The robot, given the theme “Star Warp,” was built to represent a space elevator, which would carry “cargo,” “solar panels” and “fuel bottles” to a space midway point.
Former SNS Principal Cathy Brubaker’s husband, Dan, who has had a 30-plus year career as an engineer, was key in helping the students in the planning and construction.
“It’s all the kids … I just stand there and sweat bullets until it’s over,” said Brubaker, who has been assisting in the competitions for six years.
“The mentor’s job is to make sure (the students) understand the implications of (their) ideas so they can make the best choice,” he said. “You see the kids’ … minds a-workin’.”
Brubaker has a full workshop in his garage, which the eighth graders use to build the final product and prototypes, using lathes, band saws, table saws, and soldering tools, among others.
“It exposes those kids to machines,” said Brubaker, who works with the builders to make sure they are using the tools “safely” and “appropriately.”
Other Eglin engineers who helped were Greg Chesser, 96 Test Wing Range Safety, Chris Varner, and Reed Young.
Other mentors came in to lend a hand in preparing for the other scored aspects of the project.
Ann Casey helped with community outreach, which ultimately raised enough money for the students to fully pay for the construction of the robot.
Kelly Oliver and Jessica Duggan helped with the table display part of the presentation and marketing of the project.
Daniel Frankfurt from Destin Toastmasters came to the school to give the presentations team some pointers, ranging from “eye contact and how to answer a question without rambling,” according to Nick Trodd, a part of the marketing team.
Jill-of-all-trades Chesser said she enjoyed working on many aspects of the project, helping with the notebook, designing and programming the robot.
The students were also coached in various aspects of the project by science teacher Courtney Krick and language arts teacher Laura Walsh.

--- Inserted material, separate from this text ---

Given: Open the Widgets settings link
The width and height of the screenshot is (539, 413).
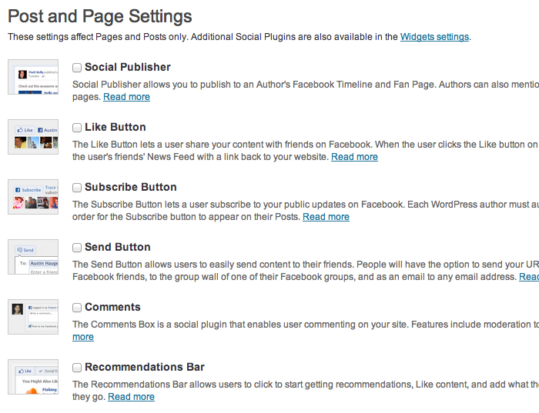Looking at the screenshot, I should pos(434,37).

“They helped me out, and told me what to expect,” said Krick. This was the science teacher’s first year at the school and participating in the robotics competition.
The students and their robots took first in many aspects at the Pensacola hub competition, earning a chance to compete in Auburn against other middle schools, magnet schools, and high schools from around the Southeast.
At the competition, the students had to balance efficiency with accuracy to try and pick up and move vertically the plastic water bottle “fuel cells” and balls of “cargo.” The students had 30 seconds to attach their robot to a pole and three minutes to move as many items as possible to the space station, which was about 10 feet overhead.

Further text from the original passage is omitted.